Unfortunately I have seen that gizmodo article , and gizmodo is trash and no one should read it. They're a COMPLETE JOKE. I don't know much about engadget however so I will hold off from commenting on them, I used to just go there occasionally in the past. All I know is, McAfee never revealed the method he used, and so anything these media outlets spew is speculation.
Regardless, it does not change the bottom line --
On a PC, for a keylogger, a virus, any malware, ransom-ware, spyware, adware, there are anti-virus and anti-whatever tools that try to keep up with them daily, that scan for them being on your PC and quarantine and remove them. OR simply detect and stop them before they are installed on your computer in the background without your knowledge.
On Android, is there such a danger? McAfee is out there saying, yes there is.
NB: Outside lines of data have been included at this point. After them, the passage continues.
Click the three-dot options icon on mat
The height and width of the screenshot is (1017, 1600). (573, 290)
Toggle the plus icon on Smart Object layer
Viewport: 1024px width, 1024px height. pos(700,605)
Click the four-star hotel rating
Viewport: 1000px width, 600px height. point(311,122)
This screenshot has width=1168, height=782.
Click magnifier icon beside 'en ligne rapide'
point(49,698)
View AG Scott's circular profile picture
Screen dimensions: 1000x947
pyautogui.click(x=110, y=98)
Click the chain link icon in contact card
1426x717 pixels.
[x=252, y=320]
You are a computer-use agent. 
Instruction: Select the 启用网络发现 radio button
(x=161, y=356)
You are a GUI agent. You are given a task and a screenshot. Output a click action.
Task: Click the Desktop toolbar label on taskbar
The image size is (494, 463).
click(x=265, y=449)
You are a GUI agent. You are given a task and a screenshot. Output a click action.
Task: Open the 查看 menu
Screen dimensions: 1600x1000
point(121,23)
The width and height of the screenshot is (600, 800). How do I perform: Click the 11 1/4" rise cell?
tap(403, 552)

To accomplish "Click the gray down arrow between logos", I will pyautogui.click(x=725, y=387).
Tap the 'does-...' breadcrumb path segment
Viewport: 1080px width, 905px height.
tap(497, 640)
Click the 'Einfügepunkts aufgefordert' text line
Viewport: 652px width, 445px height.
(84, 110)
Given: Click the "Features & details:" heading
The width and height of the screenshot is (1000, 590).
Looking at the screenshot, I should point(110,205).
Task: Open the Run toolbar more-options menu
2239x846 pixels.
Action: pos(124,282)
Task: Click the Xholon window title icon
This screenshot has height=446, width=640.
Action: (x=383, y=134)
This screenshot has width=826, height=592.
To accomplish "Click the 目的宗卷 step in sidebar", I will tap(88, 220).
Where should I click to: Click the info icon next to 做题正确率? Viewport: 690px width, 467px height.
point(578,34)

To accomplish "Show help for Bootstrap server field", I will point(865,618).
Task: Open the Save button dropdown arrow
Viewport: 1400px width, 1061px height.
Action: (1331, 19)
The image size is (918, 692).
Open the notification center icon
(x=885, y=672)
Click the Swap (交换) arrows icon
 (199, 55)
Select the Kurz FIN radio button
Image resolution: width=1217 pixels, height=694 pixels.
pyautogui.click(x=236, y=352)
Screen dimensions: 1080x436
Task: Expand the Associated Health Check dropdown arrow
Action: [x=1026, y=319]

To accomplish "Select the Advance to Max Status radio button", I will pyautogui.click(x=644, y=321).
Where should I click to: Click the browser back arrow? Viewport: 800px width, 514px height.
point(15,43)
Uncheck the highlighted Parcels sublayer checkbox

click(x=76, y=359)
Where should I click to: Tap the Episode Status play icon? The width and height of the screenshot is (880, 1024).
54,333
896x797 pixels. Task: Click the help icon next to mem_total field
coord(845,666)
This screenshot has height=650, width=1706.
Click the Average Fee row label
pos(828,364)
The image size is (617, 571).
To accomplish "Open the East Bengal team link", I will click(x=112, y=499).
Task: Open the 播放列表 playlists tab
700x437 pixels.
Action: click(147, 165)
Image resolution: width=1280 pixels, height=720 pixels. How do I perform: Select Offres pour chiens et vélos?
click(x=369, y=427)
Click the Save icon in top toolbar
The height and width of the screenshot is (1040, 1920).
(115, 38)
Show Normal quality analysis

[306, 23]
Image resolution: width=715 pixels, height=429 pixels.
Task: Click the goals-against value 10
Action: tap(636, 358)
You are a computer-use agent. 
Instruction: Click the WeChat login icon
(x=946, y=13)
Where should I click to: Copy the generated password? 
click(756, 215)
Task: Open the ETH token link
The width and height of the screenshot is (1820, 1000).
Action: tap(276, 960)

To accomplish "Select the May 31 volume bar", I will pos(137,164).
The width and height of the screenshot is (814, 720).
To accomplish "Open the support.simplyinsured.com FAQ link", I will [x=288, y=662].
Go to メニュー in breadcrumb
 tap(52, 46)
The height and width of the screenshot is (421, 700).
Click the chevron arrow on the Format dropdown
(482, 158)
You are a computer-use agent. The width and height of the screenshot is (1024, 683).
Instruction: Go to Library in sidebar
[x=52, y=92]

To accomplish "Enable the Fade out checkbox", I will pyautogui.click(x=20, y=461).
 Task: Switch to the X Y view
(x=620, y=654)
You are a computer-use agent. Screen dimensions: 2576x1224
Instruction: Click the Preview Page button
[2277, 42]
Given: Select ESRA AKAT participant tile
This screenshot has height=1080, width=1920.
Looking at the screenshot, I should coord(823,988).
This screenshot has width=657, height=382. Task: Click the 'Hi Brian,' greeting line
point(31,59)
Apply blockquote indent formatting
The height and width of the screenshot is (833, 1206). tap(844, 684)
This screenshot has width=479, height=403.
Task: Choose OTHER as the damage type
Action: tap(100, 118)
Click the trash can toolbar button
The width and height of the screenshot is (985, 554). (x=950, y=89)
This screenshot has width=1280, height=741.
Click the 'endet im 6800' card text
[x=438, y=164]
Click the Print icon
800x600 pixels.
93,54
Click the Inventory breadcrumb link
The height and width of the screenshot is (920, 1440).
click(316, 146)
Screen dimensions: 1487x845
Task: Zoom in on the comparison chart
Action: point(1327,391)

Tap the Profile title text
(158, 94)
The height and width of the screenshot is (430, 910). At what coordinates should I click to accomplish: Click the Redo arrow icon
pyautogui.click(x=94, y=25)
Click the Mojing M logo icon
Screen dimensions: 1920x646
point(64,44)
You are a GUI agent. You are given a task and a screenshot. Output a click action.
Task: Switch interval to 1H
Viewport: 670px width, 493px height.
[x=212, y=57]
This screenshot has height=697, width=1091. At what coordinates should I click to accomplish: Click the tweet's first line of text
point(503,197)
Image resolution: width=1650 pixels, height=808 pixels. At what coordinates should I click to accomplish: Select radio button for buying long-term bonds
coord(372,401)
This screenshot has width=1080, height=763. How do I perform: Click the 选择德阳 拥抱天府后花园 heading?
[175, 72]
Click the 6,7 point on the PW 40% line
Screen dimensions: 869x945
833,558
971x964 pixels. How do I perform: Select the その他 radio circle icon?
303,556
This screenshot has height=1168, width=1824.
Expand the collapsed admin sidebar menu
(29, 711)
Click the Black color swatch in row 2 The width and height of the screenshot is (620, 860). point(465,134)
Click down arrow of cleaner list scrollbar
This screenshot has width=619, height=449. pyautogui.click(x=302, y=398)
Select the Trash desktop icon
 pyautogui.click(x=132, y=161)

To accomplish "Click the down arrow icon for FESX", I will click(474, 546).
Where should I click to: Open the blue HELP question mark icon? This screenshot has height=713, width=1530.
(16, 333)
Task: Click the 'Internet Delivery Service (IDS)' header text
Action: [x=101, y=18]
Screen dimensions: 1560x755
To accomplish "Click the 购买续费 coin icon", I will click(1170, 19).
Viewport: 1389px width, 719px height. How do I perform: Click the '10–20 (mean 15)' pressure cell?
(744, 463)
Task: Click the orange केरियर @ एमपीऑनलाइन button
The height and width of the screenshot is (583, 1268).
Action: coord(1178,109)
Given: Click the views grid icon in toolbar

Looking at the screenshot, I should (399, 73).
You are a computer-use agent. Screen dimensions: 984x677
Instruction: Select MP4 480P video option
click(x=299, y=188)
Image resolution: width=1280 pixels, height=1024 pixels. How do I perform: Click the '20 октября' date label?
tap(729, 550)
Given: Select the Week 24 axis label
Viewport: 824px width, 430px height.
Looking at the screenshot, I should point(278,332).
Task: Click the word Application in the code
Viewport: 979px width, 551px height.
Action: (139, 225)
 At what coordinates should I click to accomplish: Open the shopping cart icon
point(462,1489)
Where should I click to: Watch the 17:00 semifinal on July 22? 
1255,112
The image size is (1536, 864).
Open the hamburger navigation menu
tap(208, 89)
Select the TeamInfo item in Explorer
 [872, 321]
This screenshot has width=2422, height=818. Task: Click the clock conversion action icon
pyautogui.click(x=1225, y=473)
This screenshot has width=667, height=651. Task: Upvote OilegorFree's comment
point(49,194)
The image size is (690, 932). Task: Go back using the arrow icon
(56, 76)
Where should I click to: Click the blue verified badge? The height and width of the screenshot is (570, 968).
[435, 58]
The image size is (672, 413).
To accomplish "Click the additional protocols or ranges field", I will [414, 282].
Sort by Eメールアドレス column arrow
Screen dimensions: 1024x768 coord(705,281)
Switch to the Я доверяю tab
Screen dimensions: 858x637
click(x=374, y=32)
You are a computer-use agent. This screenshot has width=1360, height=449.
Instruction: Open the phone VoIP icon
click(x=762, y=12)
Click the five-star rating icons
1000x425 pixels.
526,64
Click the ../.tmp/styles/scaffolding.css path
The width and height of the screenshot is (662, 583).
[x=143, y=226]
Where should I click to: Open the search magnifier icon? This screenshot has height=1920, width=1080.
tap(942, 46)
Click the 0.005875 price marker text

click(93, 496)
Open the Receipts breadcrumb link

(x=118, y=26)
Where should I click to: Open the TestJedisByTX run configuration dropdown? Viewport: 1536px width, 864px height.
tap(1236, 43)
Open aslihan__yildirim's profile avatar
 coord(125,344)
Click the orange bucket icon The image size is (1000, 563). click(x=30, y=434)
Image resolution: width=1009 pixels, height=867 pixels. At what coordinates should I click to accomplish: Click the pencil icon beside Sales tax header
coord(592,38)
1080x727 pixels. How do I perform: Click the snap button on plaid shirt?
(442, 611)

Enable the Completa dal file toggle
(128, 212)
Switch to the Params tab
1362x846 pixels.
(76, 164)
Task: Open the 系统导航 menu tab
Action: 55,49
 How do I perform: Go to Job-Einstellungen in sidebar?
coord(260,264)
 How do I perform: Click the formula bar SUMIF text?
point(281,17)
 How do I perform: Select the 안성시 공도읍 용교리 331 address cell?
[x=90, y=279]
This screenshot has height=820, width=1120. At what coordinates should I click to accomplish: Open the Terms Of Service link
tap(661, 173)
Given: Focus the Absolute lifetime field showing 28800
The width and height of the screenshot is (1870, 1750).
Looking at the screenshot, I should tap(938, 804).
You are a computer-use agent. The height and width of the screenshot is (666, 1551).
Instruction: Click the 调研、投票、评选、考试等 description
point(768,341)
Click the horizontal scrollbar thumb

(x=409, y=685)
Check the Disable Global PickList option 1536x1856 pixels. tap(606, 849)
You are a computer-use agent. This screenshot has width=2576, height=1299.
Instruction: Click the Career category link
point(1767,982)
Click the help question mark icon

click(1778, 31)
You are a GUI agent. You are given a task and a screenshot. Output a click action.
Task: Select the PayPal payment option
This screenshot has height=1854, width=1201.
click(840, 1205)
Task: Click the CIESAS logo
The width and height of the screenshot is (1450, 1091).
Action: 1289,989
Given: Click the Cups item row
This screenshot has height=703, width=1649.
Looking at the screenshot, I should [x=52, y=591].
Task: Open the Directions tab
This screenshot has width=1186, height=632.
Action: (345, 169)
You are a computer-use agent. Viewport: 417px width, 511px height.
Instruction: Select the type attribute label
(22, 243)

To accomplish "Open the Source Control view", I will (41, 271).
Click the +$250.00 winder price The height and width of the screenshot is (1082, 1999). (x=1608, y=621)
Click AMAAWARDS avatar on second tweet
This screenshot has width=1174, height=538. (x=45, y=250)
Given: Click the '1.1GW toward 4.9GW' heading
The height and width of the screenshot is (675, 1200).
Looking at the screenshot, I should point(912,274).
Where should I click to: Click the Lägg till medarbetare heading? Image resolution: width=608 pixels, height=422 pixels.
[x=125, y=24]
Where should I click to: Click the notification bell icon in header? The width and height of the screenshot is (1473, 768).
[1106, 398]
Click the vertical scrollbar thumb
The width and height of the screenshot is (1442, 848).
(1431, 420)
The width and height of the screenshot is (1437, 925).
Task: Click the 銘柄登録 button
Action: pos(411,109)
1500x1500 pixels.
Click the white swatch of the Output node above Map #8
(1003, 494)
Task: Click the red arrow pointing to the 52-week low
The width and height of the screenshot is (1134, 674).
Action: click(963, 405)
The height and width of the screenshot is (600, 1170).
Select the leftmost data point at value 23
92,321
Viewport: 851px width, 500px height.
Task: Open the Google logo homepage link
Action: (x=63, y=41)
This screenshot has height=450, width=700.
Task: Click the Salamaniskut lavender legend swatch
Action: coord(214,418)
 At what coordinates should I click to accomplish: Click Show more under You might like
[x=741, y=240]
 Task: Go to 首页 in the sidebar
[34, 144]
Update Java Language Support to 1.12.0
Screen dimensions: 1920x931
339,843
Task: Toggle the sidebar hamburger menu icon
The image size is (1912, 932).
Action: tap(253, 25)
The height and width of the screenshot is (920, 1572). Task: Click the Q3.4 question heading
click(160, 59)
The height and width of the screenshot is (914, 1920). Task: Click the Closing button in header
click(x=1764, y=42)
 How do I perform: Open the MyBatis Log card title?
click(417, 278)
Say McAfee gave me two phones with malware installed on them, and one of these phones has his anti-spyware tool and the other one does not OR has some tool that you can currently find in the appstore (useless anti viruses that do nothing). --- One phone will detect a vulnerability and plug it, the other phone will be vulnerable and I would not be aware if it. Just compare this to the PC world (i.e. a laptop with the latest anti virus definitions, vs a laptop with no firewall, no security what so ever, after using both in an identical manner for a period of time, you will find one is infected with a whole bunch of shit and the other very minimal or zero).